Lavlune exposes the true nature of the show when she explains she won’t rate herself because she rejects the reason he’s asking the question: to laugh at them. “You bring these women on to laugh at them, for the chat to laugh at them, and I object to that,” she said. Brian inevitably tried to allege that she’s strawmanning him, but she held her ground, and said, “That’s not a strawman, baby, that’s what you do.” Atlas even goes so far as to argue that the show invites a range of personalities to engage in long form discussion over four to five hours where they flush out the nuances of modern dating. Sorry, but if there’s ever been an all-encompassing word to describe this dating podcast, it’s definitely not “nuanced.”

The women around her appeared offended, but she reiterated that the entire premise of the show is to bring on uneducated, not self-aware women so everyone can laugh at them. She references the FreedomToons cartoon that makes this same commentary about the show – painting the host and other featured guests with an inflated sense of their own intelligence calling random Instagram models and OnlyFans content creators stupid by pointing out things that are extremely obvious. Lavlune nailed the plausible deniability Atlas tries to maintain by allowing others to do the dirty work for him, whether it be baiting the chat to make fun of the panelists after they self-rated themselves as 10s or whether it be other guests calling the women unmarriageable for having high body counts. He uses them as a proxy for his own views, but isn’t comfortable enough asserting them himself. 

Lavlune also criticized the sadistic glory men who watch the show revel in when they ask women to describe if they have regrets being in the sex work industry. When a superchat comes through asking the women if they think they will regret it, Lavlune advised them not to answer it because they’re only baiting them into participating in “torture porn” and instead they should only confide in other women about it, which is solid advice. 

When it came to debating issues that affect men and women, you might have come away thinking Lavlune was the one with a traditionalist view of gender roles. Atlas will wax philosophic about how women are only attracted to the top 20% of men, but then when pressed on why this is a problem, he comes up short on a solution. Should women deny their biological imperatives to properly select a mate that will help them raise the future generation of children?

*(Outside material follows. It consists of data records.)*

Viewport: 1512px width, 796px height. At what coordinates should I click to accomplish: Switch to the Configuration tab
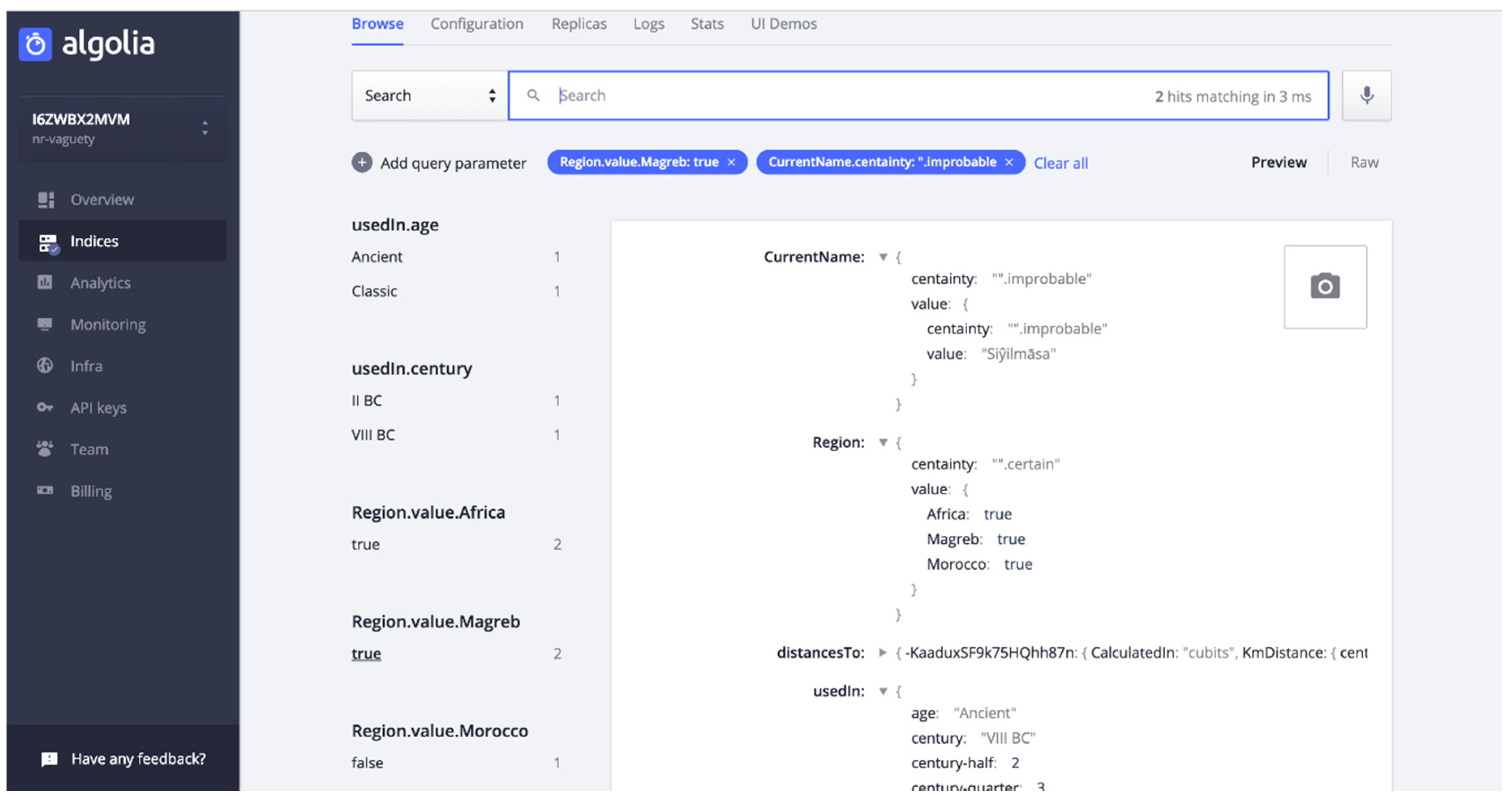pos(477,24)
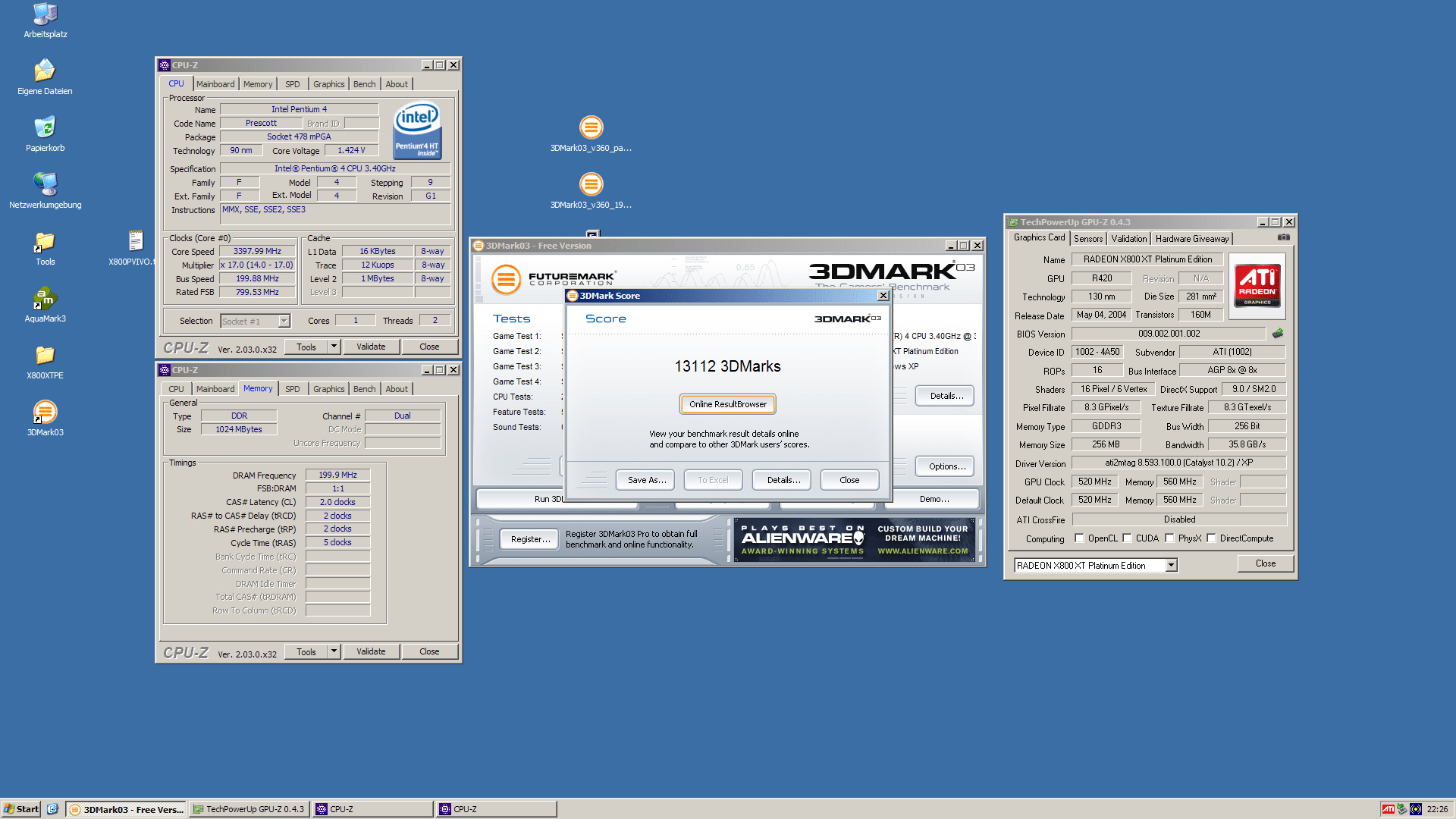Switch to the Sensors tab in GPU-Z

(x=1087, y=239)
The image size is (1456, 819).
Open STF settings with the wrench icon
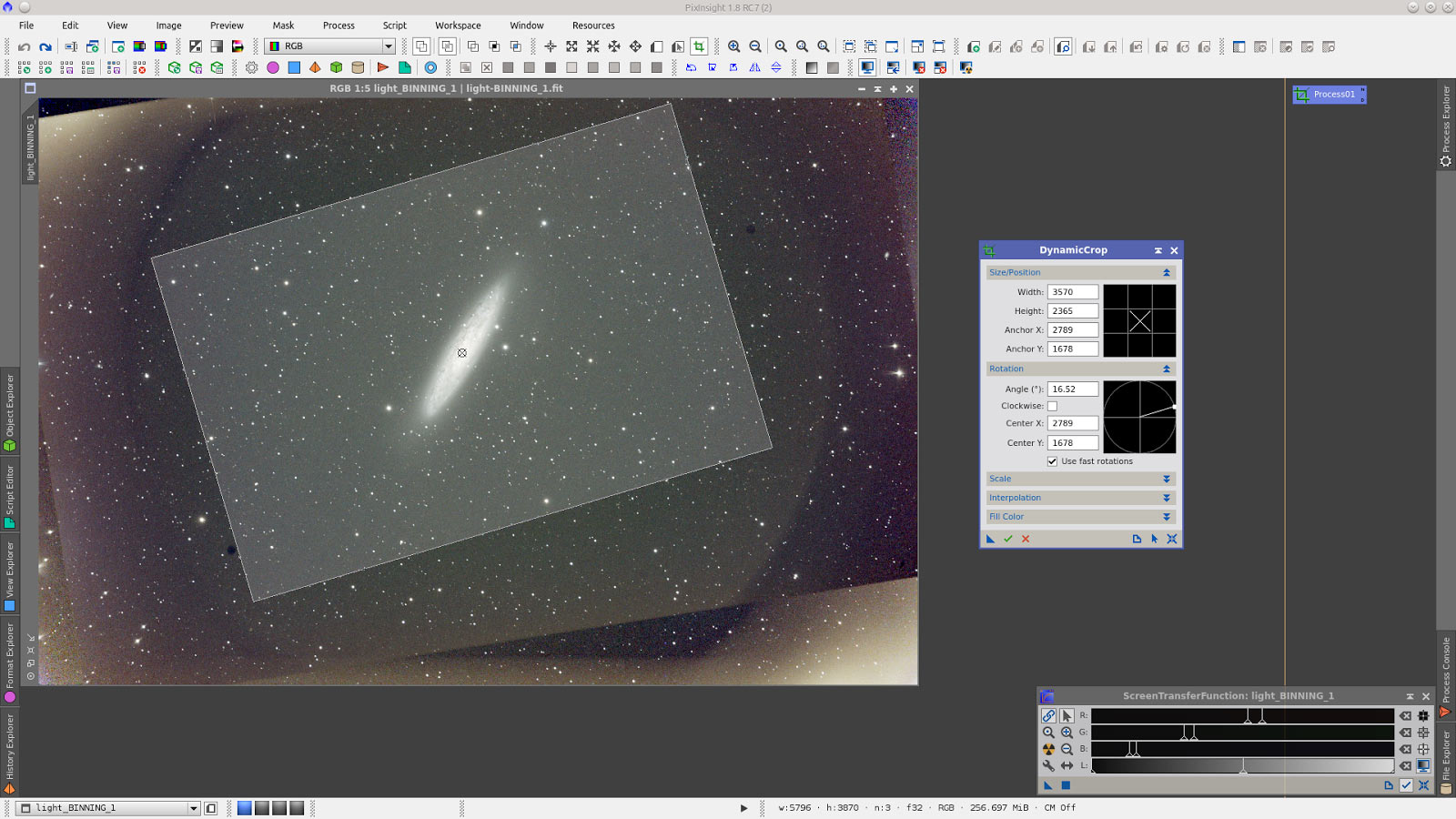(1048, 766)
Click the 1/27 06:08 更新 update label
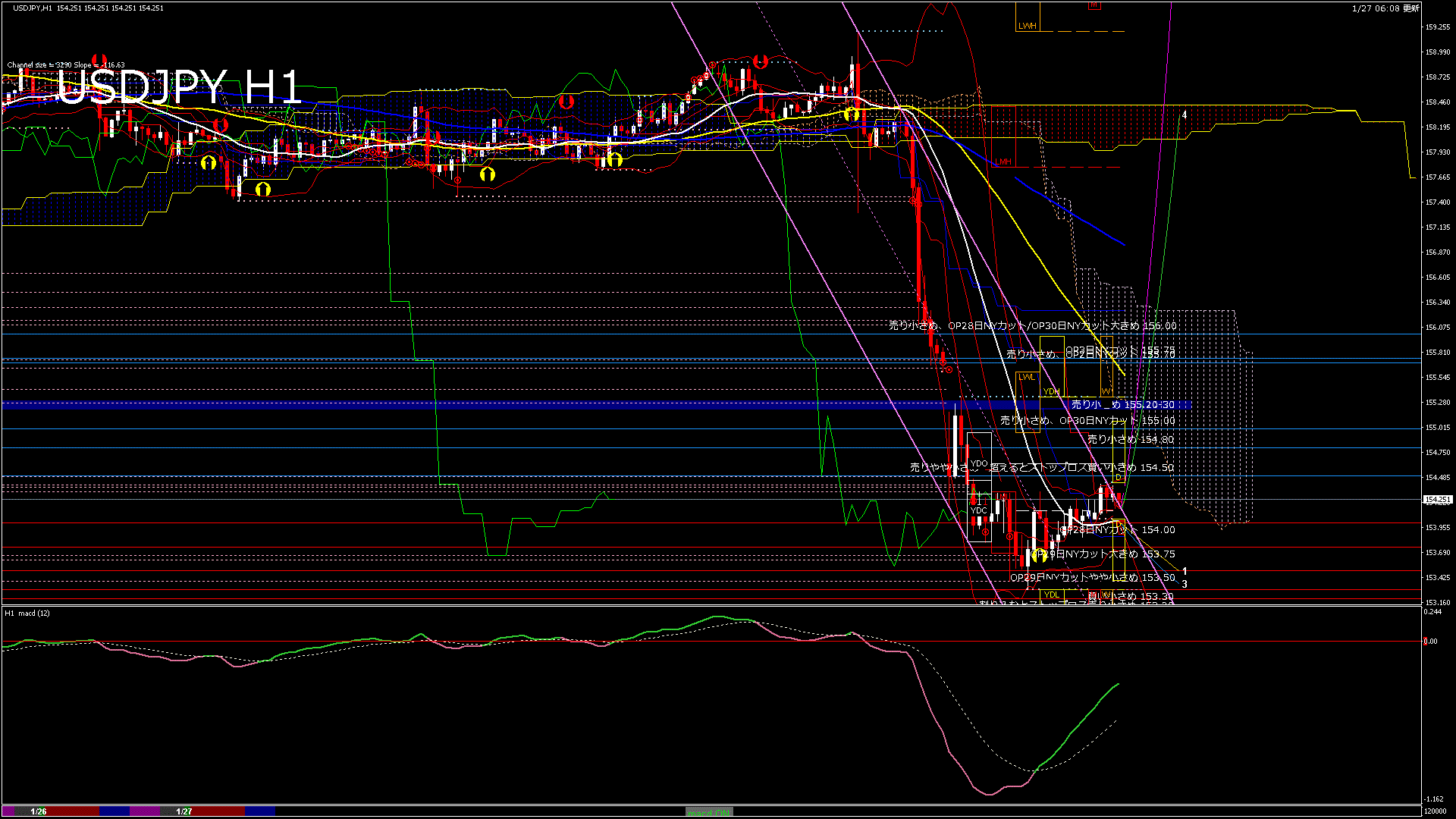 click(1385, 8)
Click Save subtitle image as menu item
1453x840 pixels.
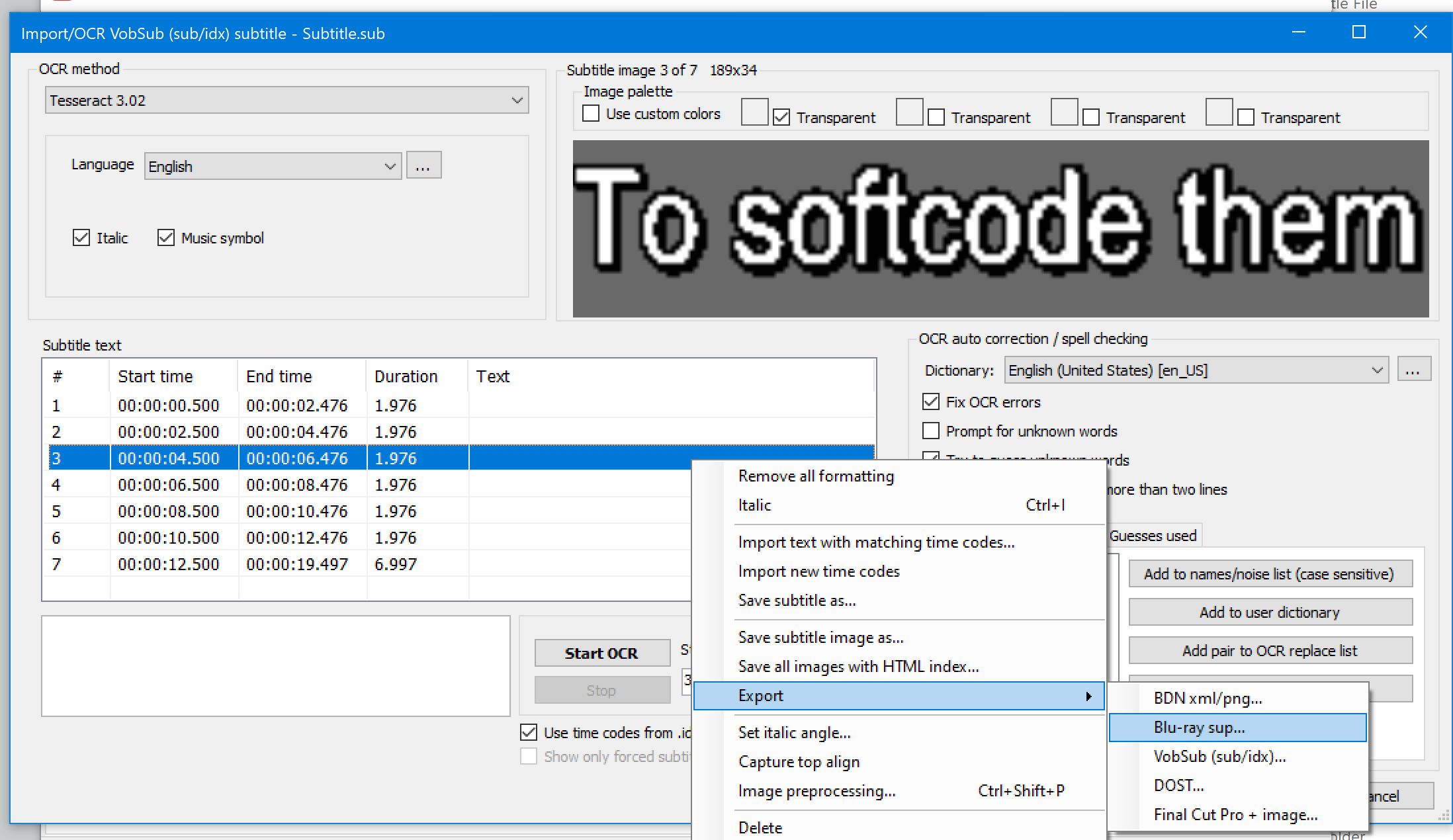[820, 638]
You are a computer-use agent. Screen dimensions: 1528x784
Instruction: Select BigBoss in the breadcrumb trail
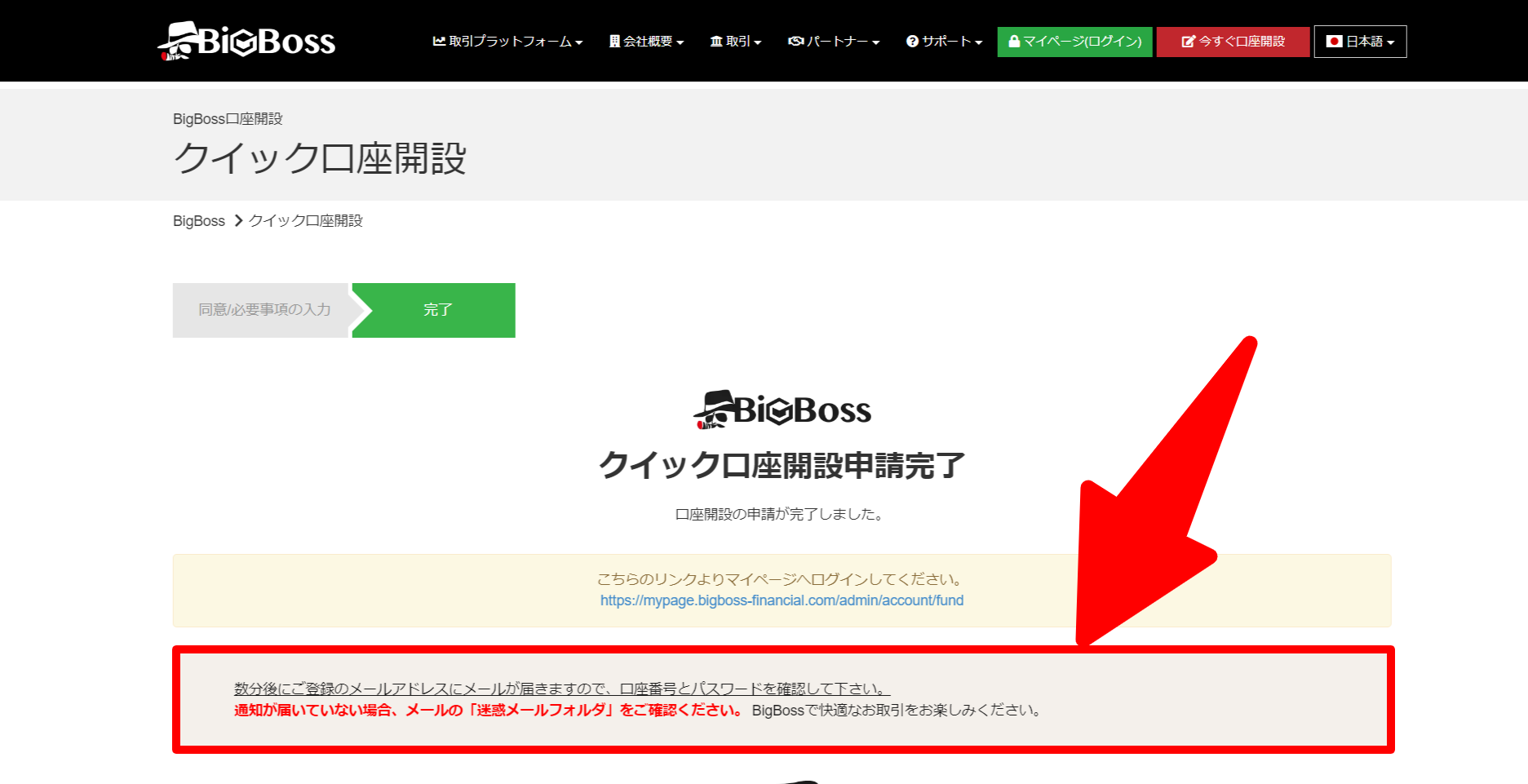[197, 220]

This is gold considering a large portion of the podcast is spent criticizing women who become fixated on low character men. Apparently, women simultaneously need to lower their standards and choose better men. 

He also denies the biological reality that men are more sexually aggressive because they have higher rates of testosterone, which is why they make up the vast majority of violent crimes including rape, sexual assault, and homicide and are imprisoned at overwhelmingly higher rates than women. I’m unsure why he insisted on denying this reality and pulling a #NotAll when that’s precisely the sort of lack of self-awareness the show criticizes women for having. Instead of accepting the data for what it is, he ironically got emotional about it and started ranting about how “most men are good, decent men that would never do something like that,” as if that’s a rebuttal.

Closing Thoughts

Even though I ultimately disagree with some of her points, Lavlune repeatedly shot down each of Brian Atlas’ arguments with ease, revealing what many of us already knew to be true: “Destroying” strategically selected Instagram "models" and OnlyFans creators does not make you smart. We should stop promoting any media that fans the flames of resentment between men and women. We complement one another – we are not meant to be adversaries.